VÁRICES

POR

Roger Vilain

-Roger Vilain-
X: @rvilain1

    Uno anda con su cuerpo y nunca se percata de que existe. No es que no te duela alguna muela o no te agarre una jaqueca de mil diablos. Esas cosas ocurren a menudo y qué más da. Entonces tu esqueleto dice hola, vas de seguidas al dentista o te tomas unas aspirinas y ya está. Era la carrocería pidiendo mejorías. Al rato vuelven tus andanzas e ignoras la armadura que te arrastra.

    Si no ando confundido, decía Platón que “el cuerpo humano es el carruaje; el yo, el hombre que lo conduce; el pensamiento son las riendas y los sentimientos los caballos”. Todo en uno, no faltaba más, de modo que pululas por aquí o por allá sin pensar siquiera, sin percatarte de semejante ensamblaje. Hasta que el asunto se complica.

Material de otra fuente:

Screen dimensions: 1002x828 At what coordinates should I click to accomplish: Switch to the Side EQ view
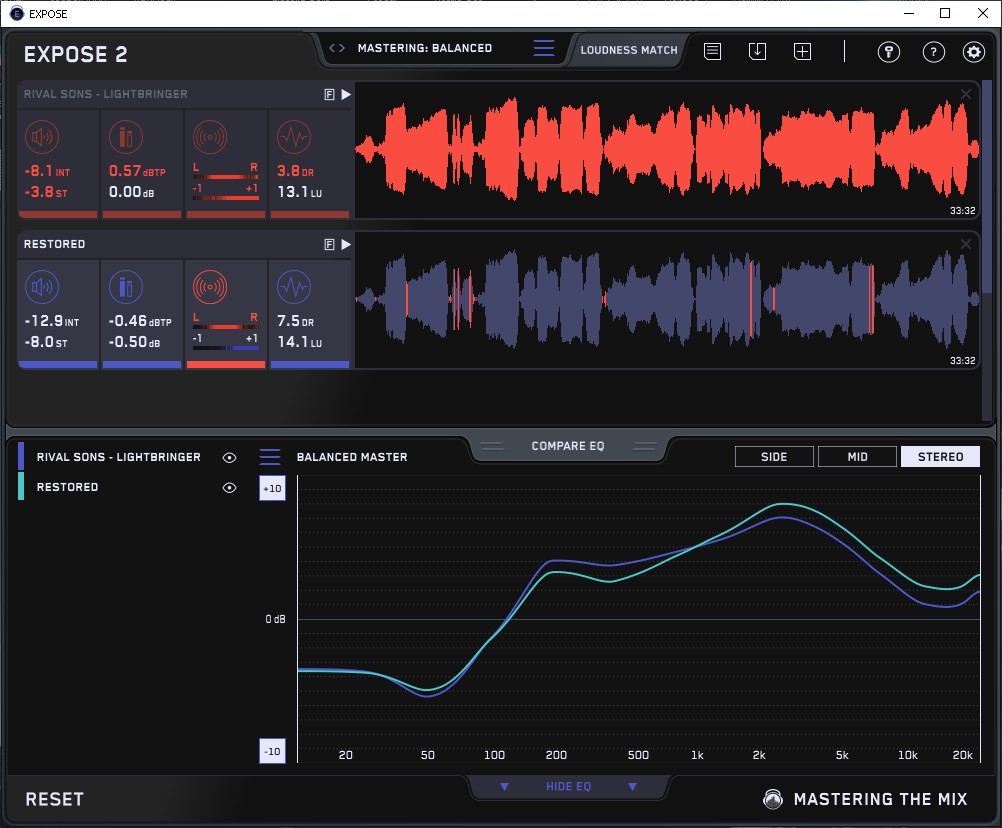[774, 457]
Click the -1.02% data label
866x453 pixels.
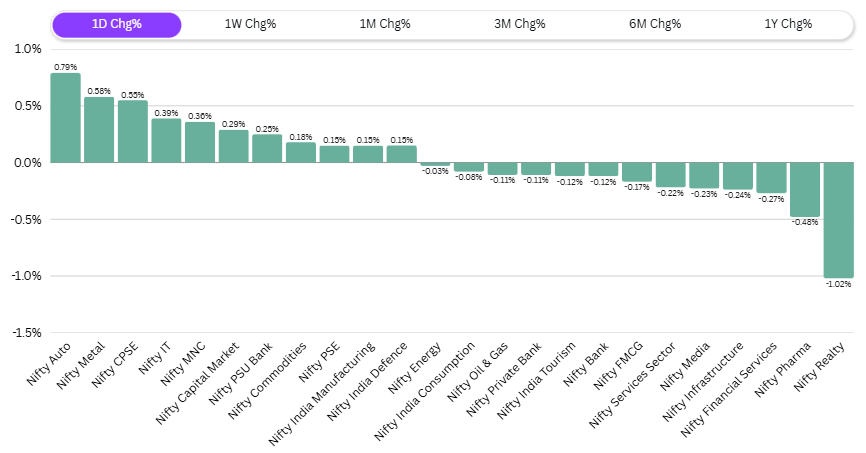[x=838, y=284]
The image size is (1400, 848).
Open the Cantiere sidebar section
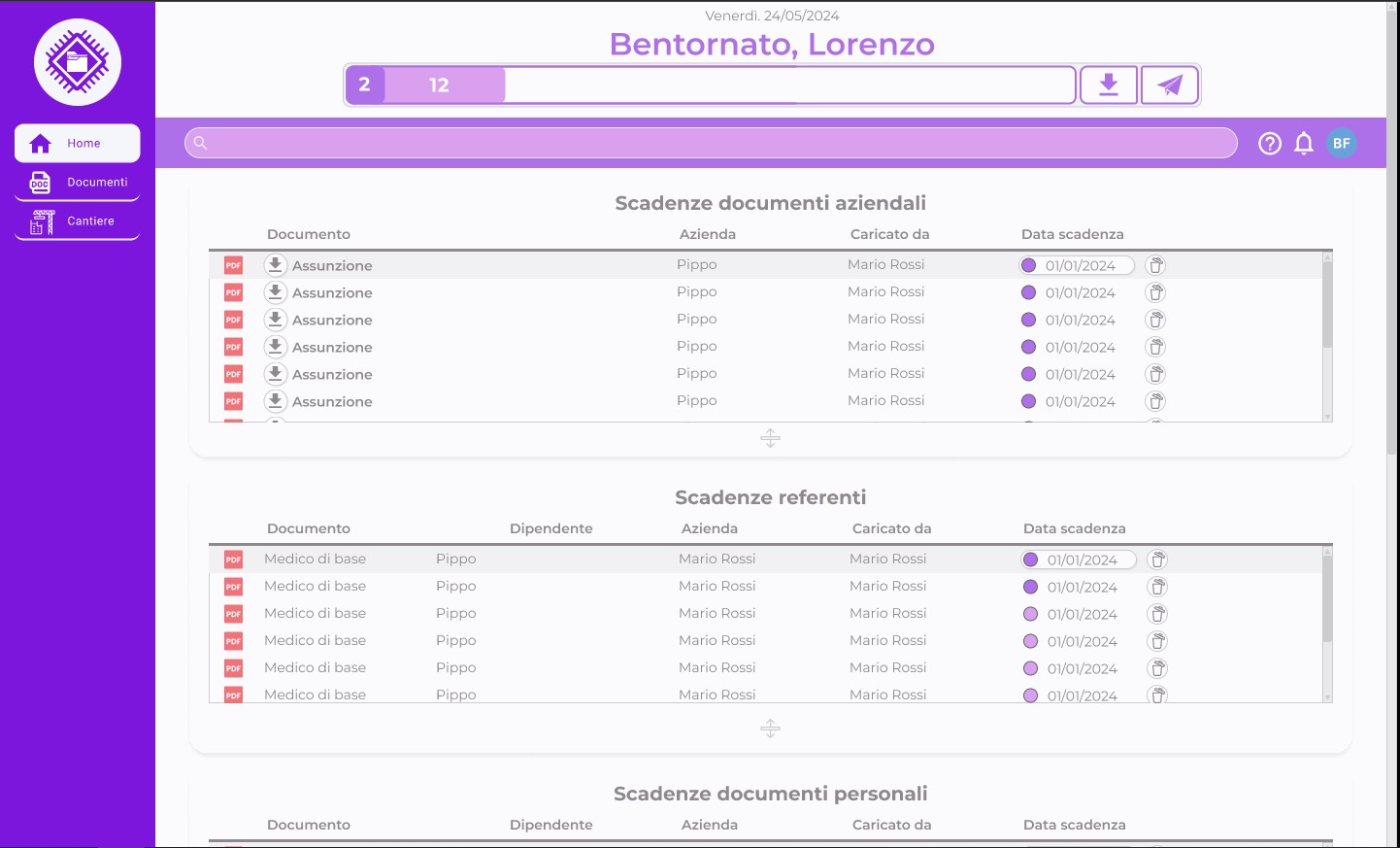(x=78, y=221)
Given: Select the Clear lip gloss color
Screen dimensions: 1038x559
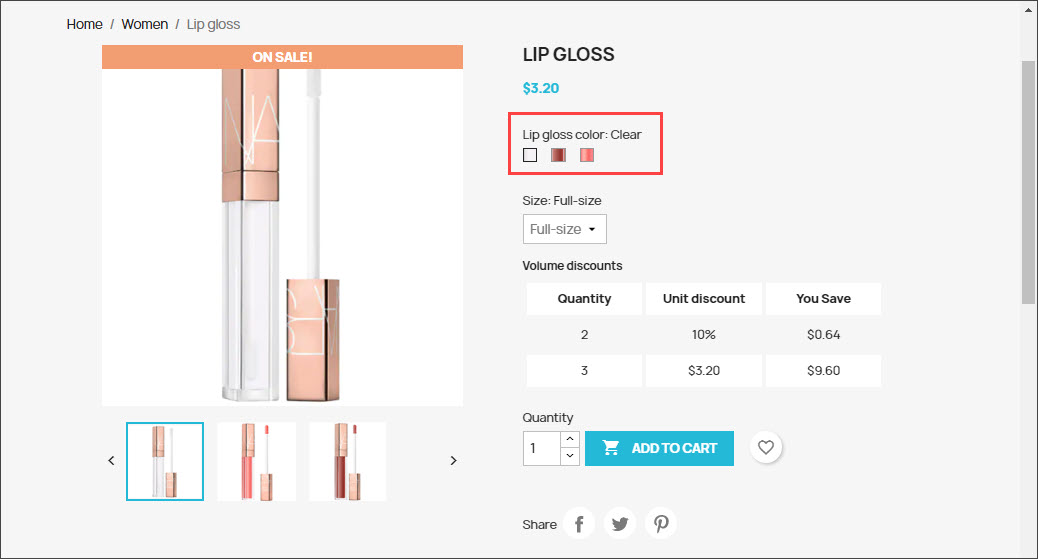Looking at the screenshot, I should tap(530, 155).
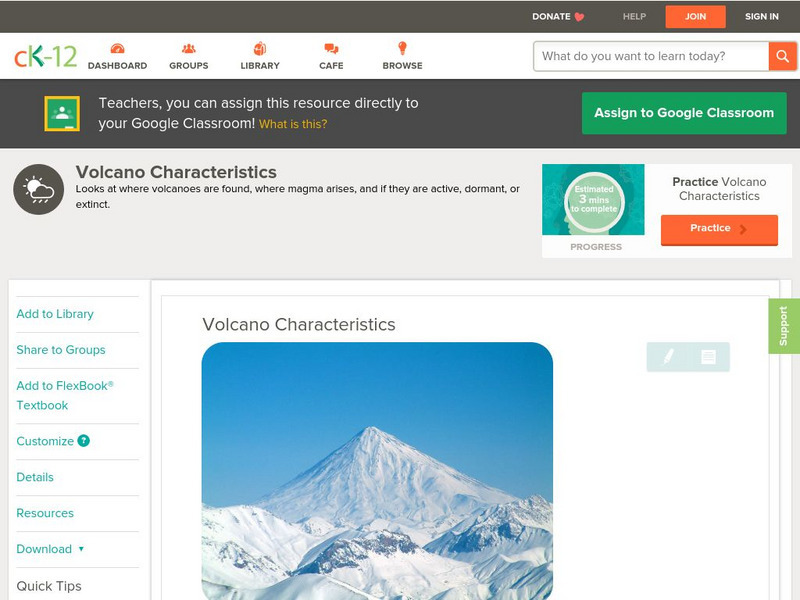Click the orange search magnifier button
800x600 pixels.
(x=782, y=56)
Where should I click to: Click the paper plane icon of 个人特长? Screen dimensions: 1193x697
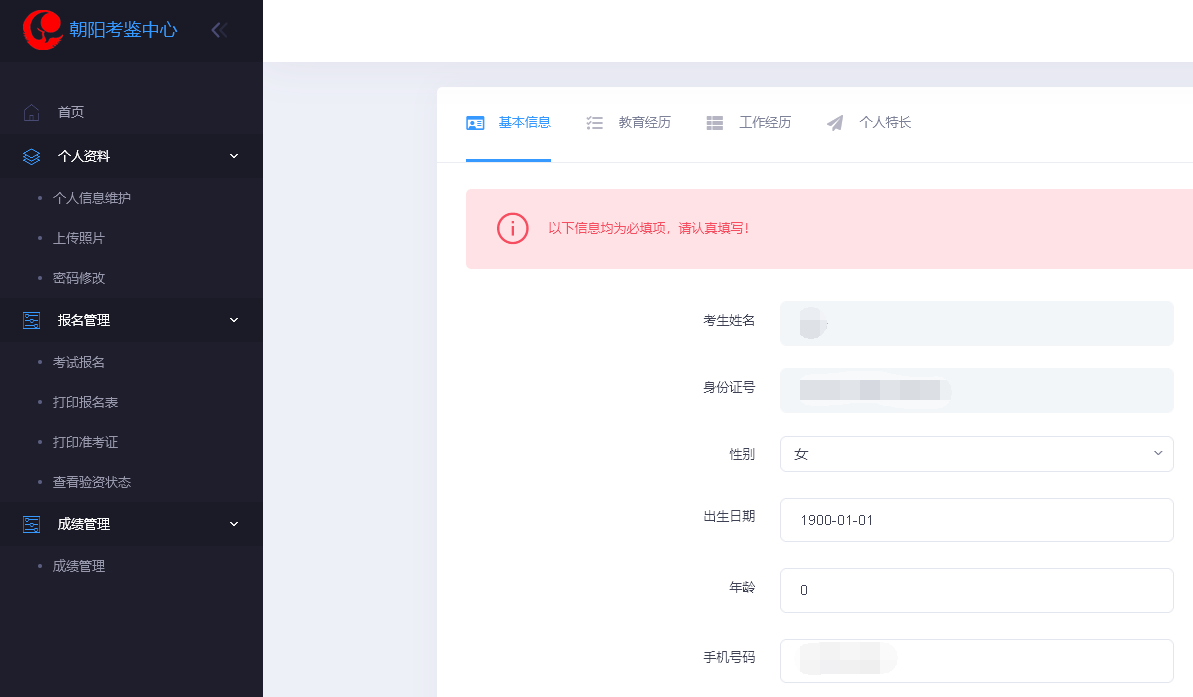pos(835,123)
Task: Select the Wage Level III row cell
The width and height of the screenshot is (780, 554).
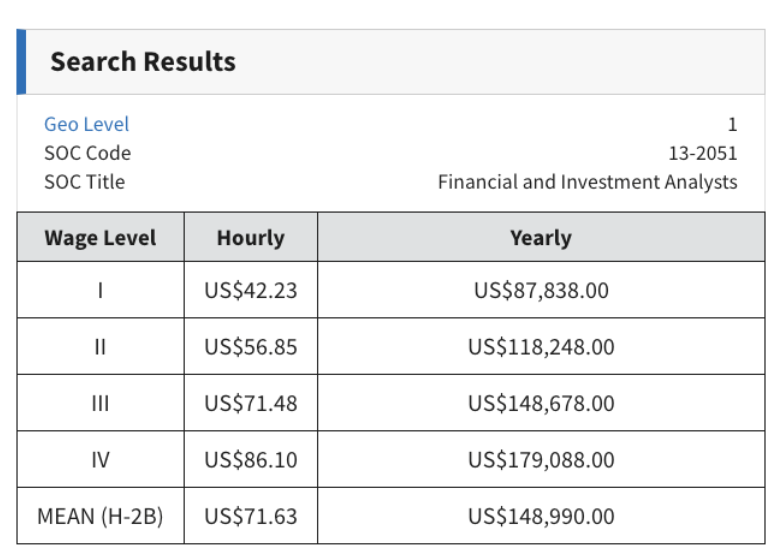Action: 100,404
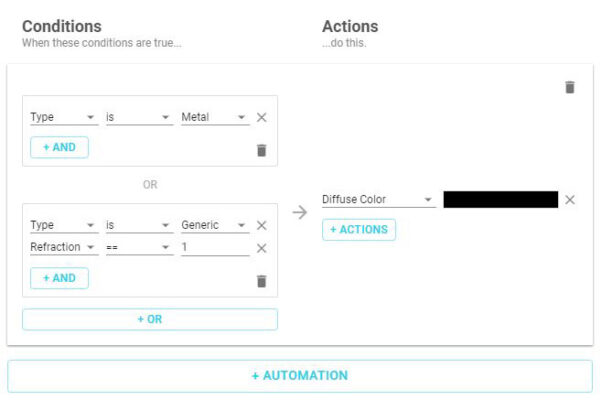
Task: Click + AND in the Metal condition group
Action: (59, 147)
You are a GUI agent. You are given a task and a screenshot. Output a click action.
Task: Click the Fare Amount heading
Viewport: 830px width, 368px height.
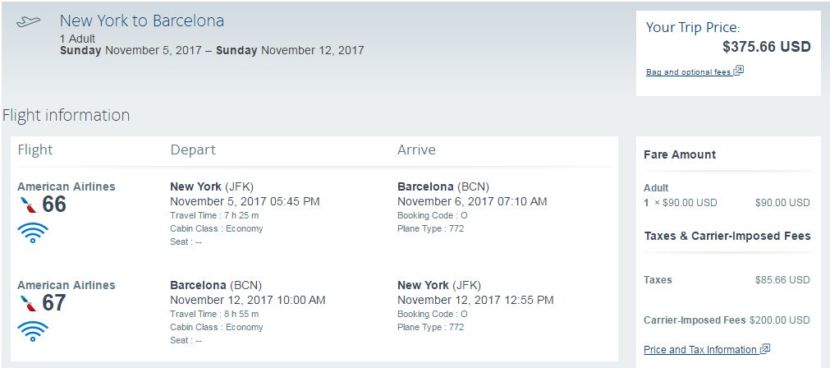coord(680,155)
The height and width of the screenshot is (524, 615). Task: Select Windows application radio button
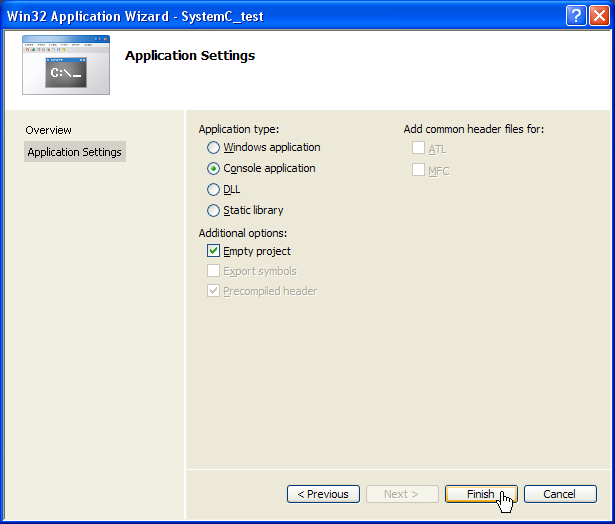[x=213, y=147]
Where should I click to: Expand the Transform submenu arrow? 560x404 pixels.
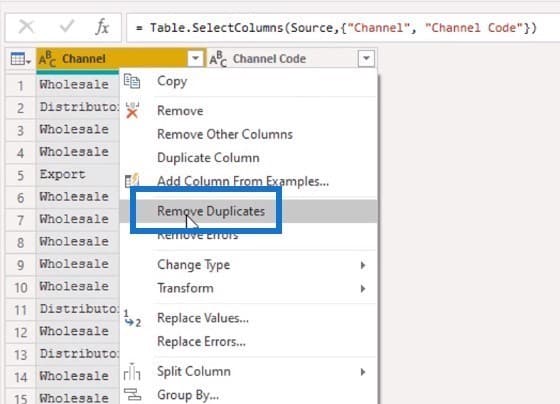coord(362,289)
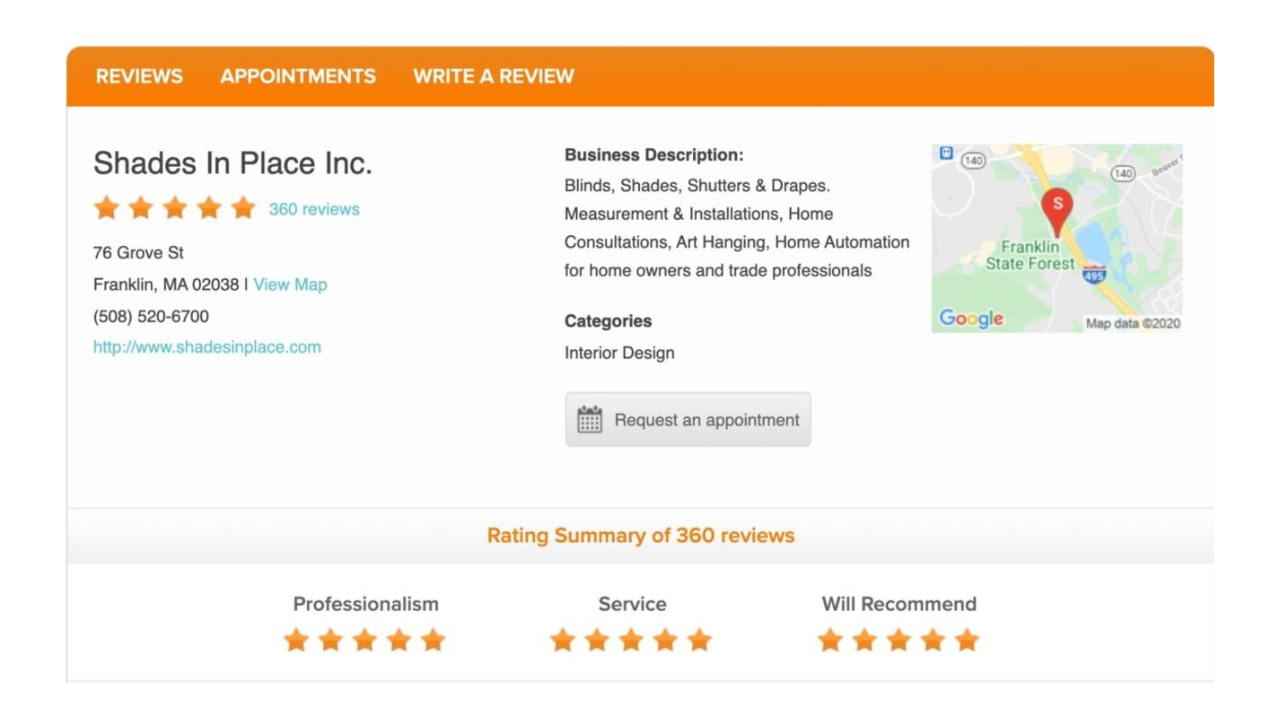Switch to the APPOINTMENTS tab

click(x=297, y=76)
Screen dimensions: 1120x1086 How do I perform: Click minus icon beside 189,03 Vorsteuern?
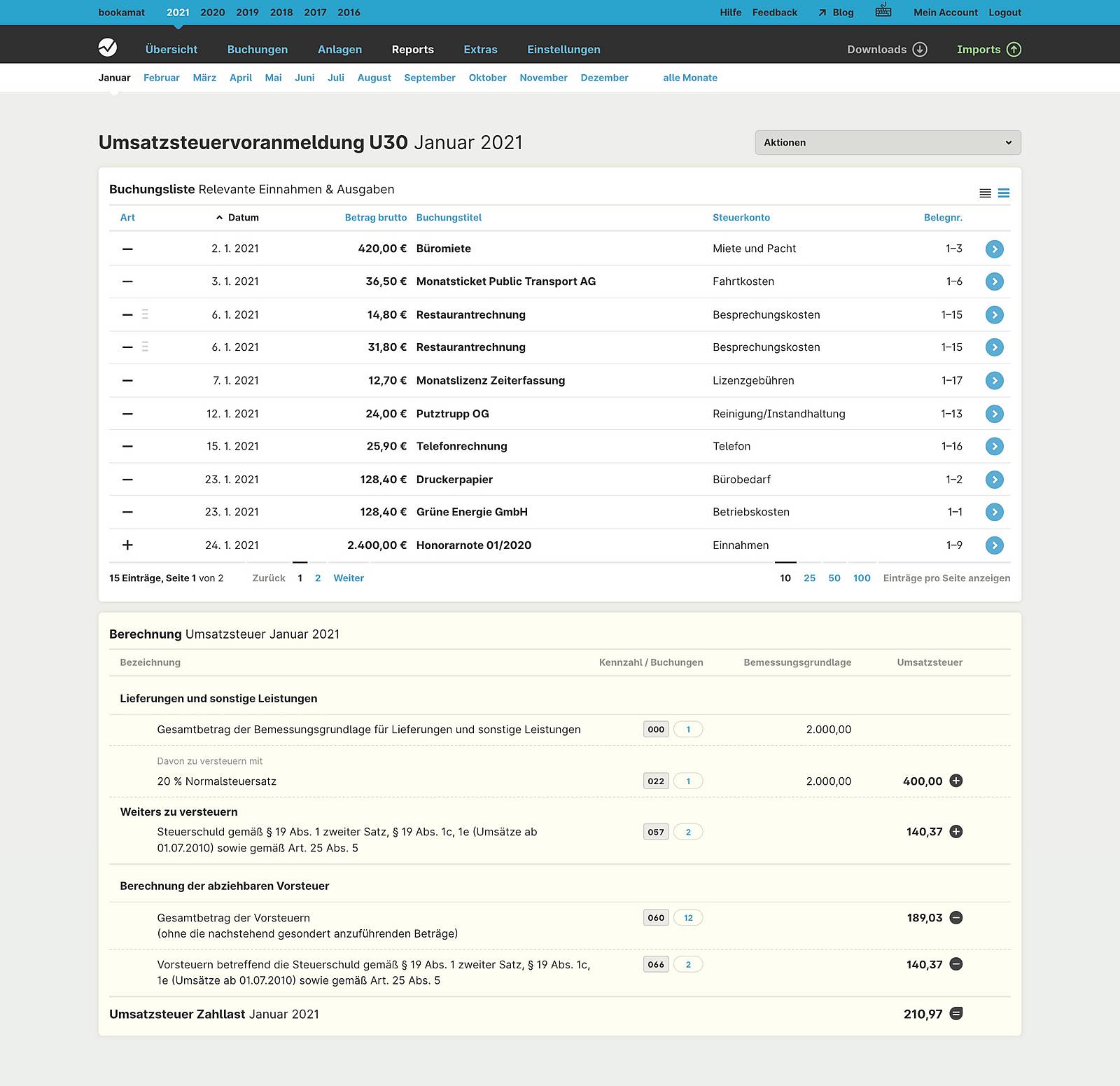click(956, 917)
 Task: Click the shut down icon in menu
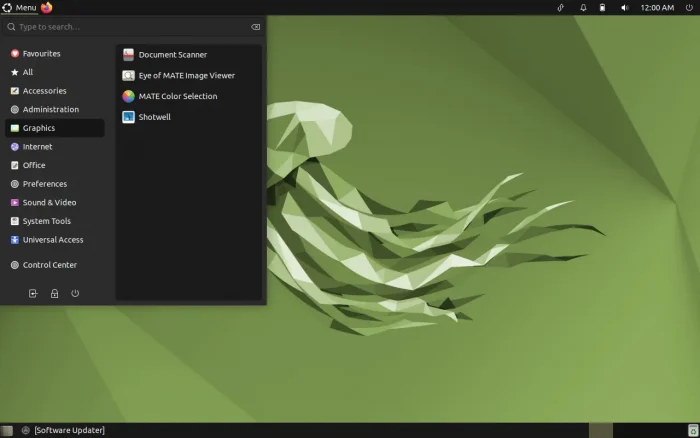tap(75, 294)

    El asunto se complica y ahí te quiero ver. Hace quince días fui operado de las várices, elementos que sólo me llamaban la atención al contemplar de niño las pantorrillas de mi abuela. Parecían pequeños seres vivos, algo así como serpientes reptando por las piernas, hecho que me suponía veracidad o fantasía en proporciones más o menos equivalentes. ¿Eran de verdad tales serpientes? ¿Eran acaso algo distinto, de cuya existencia no me había enterado? Entonces, mil años después, anidaron en mi pie derecho y canilla ídem, con lo que volví a darme cuenta de mi cuerpo.

    Jamás hubiera sospechado que unas várices pudieran ser motivo de maquinaciones filosóficas, pero lo cierto es que desde la operación, e incluso antes, he meditado con ahínco, he reflexionado como no tienes idea sobre mil y un asuntos corporales. Las várices, esas venas azuladas, verduscas si quieres más señas, que brotan de pronto sobre la lisura de la piel como curiosos dinosaurios erguidos. En ocasiones amenazadoras pero a Dios gracias por lo general muy amigables.

    Viéndolo bien, son hermosas mis várices. Algunas no tanto, lo acepto sin remedio, pero estarás de acuerdo conmigo en que juntas, vistas a la distancia entre el verde primavera, el azul mediterráneo y ciertos tonos rosados y violáceos, conforman una fronda que tiene mucho de arcoíris, de horizonte atardecido, de cielo estrellado digno de un Van Gogh entendido en saberes anatómicos.

    Total, que pienso sobre una cama de hospital en las várices ya operadas y de inmediato me figuro el hueso hioides, o los enigmáticos músculos auriculares, esos que sirven para mover las orejas. De hermosos no tendrán nada, dirás tú, pero no hay que ir tan rápido. En principio cualquier várice carece de porte y de elegancia, de mínimo atractivo que nos haga suspirar y sin embargo un buen día ahí las descubres, con la belleza chorreándoles por los costados. Lo mismo pasa con músculos y huesos. Y también pienso en la vesícula, en el esternocleidomastoideo, en las muelas del juicio, en el apéndice -luego dicen que no sirve para nada-, cuyos respingos de esplendor y de preciosidad quedan a la vuelta de la esquina.

    No sé tú, pero estoy de acuerdo con el bueno de Epicuro, ese señor espabilado que llegó a negar la condición ideal de la belleza según las enseñanzas de Platón porque lo bello, lo innegablemente bello, basta para desatar en ti o en mí deleite y armonía. Yo lo he comprobado: unas várices, digamos que el colon y su maravilla estética, un hígado haciendo de las suyas, un páncreas reluciente, cada riñón sin ir muy lejos. Belleza, belleza por donde los mires.

    Tendido en la camilla del quirófano estuve a un tris de dar un brinco y escapar. Al final no me atreví y el día siguiente lo pasé fatal sin mis várices de antes. Me ocurre cuando matan algo bello.